He wanna be a macho man.

Utah AG Mark Shurtleff is feeling his oats these days on his Twitter feed.  Fresh off presiding over the firing squad execution of an inmate on death row, he’s got some swagger in his step.

So watch out, college football powers-that-be.

Hey BCS & NCAA – if you think the recent conference realignment will avoid an antitrust lawsuit – THINK AGAIN! http://bit.ly/cBrTdl #twackle

First off – and for the umpteenth thousandth time – the NCAA has nothing to do with the BCS.  You’d think someone in Shurtleff’s position would know that.

But secondly, that link is to a piece that’s almost a year old now.  If you’re gonna file the lawsuit, man, quit talking about it and just do it.   Or, in the immortal words of Tuco…

When you have to shoot…Shoot! Don’t talk.


Filed under BCS/Playoffs, Political Wankery

9 responses to “He wanna be a macho man.

  1. Mayor of Dawgtown

    That video should be mandatory viewing for all first year law school students.


  2. Dboy

    Truly immortal words.


  3. Doug

    You can’t spell “Shurtleff” without “STFU.”


  4. Hogbody Spradlin

    A great, but irrelevant, line from that movie:

    “You cut my share, . . . . might affect my aim.”


  5. Section Z alum

    “I just gave the go ahead to Corrections Director to proceed with Gardner’s execution.

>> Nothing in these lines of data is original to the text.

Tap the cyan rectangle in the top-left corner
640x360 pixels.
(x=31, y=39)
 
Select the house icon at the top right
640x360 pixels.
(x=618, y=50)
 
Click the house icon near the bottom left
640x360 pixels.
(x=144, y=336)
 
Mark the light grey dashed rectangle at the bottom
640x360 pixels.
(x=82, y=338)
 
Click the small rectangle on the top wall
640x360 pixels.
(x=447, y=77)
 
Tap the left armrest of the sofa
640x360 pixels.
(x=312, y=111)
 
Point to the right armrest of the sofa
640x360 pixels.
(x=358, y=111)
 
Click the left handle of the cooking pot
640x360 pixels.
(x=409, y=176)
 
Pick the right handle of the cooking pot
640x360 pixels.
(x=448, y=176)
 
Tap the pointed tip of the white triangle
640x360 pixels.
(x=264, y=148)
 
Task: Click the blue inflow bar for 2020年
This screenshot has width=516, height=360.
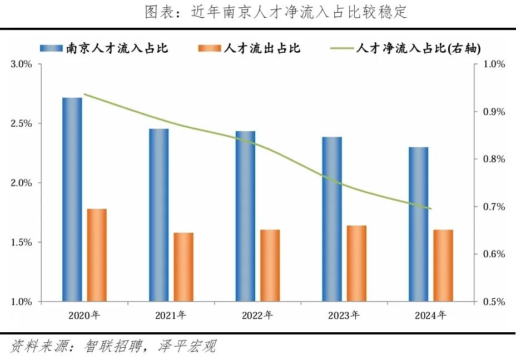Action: coord(72,200)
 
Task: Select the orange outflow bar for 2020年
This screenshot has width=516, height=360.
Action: coord(97,256)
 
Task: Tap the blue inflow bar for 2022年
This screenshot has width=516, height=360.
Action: coord(245,217)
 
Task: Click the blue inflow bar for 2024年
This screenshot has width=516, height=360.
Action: coord(418,224)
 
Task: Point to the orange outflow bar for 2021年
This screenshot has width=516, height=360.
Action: coord(183,267)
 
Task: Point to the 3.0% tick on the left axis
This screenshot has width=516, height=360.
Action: coord(22,64)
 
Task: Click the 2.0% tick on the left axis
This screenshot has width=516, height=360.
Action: coord(22,183)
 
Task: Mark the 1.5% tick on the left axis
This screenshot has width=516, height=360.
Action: coord(22,243)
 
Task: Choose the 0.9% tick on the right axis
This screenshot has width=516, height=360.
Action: coord(494,112)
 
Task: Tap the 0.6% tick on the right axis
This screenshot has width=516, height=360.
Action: coord(494,254)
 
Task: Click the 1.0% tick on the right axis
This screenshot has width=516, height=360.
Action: coord(494,64)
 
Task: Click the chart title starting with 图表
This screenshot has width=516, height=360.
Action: coord(276,12)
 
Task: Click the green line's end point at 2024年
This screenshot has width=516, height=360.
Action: coord(430,209)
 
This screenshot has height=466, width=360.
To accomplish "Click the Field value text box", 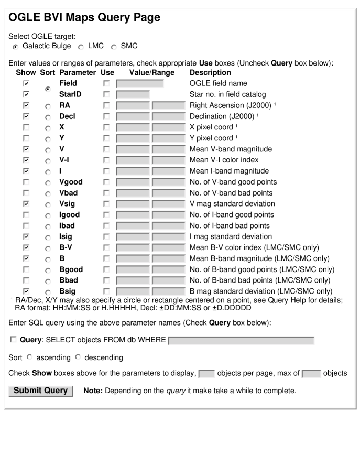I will tap(140, 83).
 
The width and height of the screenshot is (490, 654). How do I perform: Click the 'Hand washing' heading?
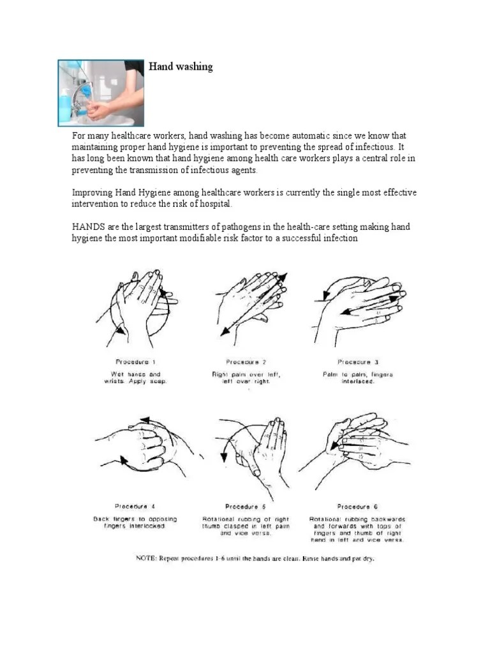click(181, 66)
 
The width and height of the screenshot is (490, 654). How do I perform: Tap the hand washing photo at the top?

May God grant him the mercy he denied his victims.”

    what a sanctimonious piece of shit.


  6. Dog in Fla

    Between tweets Mark,


    a narcisscist who never misses a sequential photo op, even if it means having to kill a guy, orchestrates an execution by osmosis even though its no longer done by a firing squad in Utah but by chemists…

    Of course, in terms of that necessary party legal mumbo-jumbo, Mark really doesn’t concern himself with that because that’s why the assistant AG’s draw a paycheck off of government money, of course.

    The one thing Mark does know is that with The Mormons, it’s all about teamwork, goosestepping and conquering the world. Busting The BCS along the way will be a cakewalk. Just ask Orrin and the gay in California.



    • Silver Creek Dawg

      Uh, you do realize the guy had been on death row in Utah so long that he had a choice as to how he wanted to be executed?

      The firing squad was discontinued as the execution method in 2004; only condemned men prior to then have the option.


      • Dog in Fla

        No, I didn’t know this guy had been on death row that long and that he selected the express checkout option. Thinking way back when the death peanalty was reinstituted, I think Gary Gilmore picked the get shot option rather than the get fried option. Heck, they may have even had an third option for hanging.


  7. HVL Dawg

    Yeah well, sometimes nothing can be a real cool hand.